The upgrade of Pivotal Cloud Foundry may fail due to Consul issues.
The upgrade fails with the following error message:
Started updating job consul_server-partition-260de9892e7d24109dfe > consul_server-partition-260de9892e7d24109dfe/0 (canary). Failed: `consul_server-partition-260de9892e7d24109dfe/0' is not running after update (00:05:57) Error 400007: `consul_server-partition-260de9892e7d24109dfe/0' is not running after update
This particular error message is a general error message. It indicates that there is a problem with the software running on the VM. For the purposes of this KB, we're talking about the consul_server VM in particular, so it means that there is a problem with the consul software starting up. It is not possible to tell the specific problem, see Debugging Instructions below for details on how you could investigate more.

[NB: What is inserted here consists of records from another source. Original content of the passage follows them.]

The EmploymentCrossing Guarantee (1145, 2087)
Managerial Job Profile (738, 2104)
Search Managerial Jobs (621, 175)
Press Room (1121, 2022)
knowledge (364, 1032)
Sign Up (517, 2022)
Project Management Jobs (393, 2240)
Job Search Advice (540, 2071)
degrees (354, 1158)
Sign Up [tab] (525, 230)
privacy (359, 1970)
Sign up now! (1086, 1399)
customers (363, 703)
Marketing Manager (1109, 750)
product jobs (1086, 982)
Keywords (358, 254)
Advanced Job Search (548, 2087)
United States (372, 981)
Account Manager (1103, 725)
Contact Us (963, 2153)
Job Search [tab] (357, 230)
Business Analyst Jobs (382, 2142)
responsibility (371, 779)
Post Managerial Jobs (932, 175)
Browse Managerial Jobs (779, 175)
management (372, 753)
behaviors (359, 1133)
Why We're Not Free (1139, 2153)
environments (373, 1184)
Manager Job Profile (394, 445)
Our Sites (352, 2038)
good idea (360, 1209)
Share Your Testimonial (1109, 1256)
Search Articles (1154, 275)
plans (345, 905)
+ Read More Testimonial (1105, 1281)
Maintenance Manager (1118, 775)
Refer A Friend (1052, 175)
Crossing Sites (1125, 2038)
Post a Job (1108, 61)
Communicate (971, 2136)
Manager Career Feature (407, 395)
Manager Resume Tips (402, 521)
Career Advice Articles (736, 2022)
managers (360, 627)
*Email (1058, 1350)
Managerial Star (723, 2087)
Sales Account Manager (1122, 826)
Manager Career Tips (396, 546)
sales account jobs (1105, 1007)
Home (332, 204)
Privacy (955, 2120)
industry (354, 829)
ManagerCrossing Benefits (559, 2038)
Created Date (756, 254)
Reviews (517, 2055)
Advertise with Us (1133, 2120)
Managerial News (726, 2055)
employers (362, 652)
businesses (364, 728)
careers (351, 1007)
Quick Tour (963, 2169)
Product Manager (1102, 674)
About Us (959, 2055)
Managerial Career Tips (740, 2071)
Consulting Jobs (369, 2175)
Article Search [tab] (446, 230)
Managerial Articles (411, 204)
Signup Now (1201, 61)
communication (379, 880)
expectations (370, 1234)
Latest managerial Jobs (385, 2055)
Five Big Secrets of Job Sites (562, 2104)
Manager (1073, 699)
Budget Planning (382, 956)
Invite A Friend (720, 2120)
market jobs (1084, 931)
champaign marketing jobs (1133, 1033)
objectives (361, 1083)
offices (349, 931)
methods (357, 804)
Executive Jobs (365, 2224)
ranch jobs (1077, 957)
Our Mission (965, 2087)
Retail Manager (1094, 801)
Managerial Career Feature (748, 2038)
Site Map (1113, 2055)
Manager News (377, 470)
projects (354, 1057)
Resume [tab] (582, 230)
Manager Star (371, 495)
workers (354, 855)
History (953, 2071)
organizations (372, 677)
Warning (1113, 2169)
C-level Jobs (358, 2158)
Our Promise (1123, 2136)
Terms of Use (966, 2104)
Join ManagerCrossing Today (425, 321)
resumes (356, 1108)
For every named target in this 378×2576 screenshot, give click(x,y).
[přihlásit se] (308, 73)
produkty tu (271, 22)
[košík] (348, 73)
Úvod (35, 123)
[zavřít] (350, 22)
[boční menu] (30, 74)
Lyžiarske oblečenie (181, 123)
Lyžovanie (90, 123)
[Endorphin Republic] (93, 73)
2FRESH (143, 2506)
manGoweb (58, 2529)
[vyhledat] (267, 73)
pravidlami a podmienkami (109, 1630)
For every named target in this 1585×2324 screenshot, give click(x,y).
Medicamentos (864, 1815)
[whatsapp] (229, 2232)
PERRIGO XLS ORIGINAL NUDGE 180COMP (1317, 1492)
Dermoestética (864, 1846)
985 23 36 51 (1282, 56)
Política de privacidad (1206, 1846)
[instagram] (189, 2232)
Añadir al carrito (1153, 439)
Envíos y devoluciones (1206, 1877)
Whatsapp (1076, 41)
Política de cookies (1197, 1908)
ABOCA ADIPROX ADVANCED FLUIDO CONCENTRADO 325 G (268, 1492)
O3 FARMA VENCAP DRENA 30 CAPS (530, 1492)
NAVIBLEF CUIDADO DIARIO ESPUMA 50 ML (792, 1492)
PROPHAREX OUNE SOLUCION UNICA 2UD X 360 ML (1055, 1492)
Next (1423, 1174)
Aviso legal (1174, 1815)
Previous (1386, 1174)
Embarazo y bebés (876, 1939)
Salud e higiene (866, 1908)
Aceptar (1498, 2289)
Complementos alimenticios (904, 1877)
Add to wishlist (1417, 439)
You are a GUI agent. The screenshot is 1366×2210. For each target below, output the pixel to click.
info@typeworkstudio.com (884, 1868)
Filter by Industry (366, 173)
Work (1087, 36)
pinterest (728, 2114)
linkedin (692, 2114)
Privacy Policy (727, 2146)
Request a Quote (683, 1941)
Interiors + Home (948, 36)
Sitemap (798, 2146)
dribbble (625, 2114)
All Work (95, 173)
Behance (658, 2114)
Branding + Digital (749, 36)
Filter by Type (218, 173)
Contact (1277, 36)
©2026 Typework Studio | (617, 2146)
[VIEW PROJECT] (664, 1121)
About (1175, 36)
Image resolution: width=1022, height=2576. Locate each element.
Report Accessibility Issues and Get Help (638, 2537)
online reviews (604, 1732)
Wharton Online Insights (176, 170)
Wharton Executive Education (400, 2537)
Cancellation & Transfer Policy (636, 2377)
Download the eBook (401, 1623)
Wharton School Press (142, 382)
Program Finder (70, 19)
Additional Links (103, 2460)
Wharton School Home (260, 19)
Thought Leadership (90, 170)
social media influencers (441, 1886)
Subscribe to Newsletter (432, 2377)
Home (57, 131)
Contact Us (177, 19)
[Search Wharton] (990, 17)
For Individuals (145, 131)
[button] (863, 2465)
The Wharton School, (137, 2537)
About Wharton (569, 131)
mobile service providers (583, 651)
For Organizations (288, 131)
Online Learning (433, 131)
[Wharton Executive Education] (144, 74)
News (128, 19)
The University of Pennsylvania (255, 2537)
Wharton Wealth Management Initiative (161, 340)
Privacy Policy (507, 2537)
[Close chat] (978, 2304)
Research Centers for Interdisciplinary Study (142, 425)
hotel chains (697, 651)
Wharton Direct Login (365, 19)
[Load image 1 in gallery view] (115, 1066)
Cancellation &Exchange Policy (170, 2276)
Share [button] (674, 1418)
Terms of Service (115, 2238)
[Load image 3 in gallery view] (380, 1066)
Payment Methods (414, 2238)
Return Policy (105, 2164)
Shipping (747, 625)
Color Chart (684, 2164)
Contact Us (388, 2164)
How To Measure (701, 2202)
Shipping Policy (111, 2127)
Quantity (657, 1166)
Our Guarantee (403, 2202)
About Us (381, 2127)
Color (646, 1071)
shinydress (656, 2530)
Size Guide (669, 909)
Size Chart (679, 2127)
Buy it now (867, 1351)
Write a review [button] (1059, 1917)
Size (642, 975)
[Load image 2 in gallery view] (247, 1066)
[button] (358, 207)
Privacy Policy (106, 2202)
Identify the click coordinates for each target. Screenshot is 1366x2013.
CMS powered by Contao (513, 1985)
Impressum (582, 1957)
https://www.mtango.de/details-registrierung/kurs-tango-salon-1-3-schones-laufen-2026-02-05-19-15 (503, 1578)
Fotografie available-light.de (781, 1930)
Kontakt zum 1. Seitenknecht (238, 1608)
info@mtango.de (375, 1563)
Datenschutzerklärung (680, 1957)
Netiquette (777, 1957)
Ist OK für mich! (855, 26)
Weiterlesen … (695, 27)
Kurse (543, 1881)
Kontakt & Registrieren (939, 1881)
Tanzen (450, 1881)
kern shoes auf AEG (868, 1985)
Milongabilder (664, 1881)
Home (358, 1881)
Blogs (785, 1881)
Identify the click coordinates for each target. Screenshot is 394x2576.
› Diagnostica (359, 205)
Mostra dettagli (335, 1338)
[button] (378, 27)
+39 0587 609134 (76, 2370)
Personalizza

In many cases, we have found that consul server failures in PCF can be corrected by wiping the data from the nodes and resetting them. This process essentially gives the cluster a fresh start and because there is no persistent data stored on the Consul server, the operation is harmless.
Because this process is quick, non-destructive and has a high success rate for fixing Consul problems, Pivotal recommends trying this process first, before doing any additional debugging.
To perform this process, follow the instructions in the Failed Deploys, Upgrades, Split-Brain Scenarios, etc section of the following link.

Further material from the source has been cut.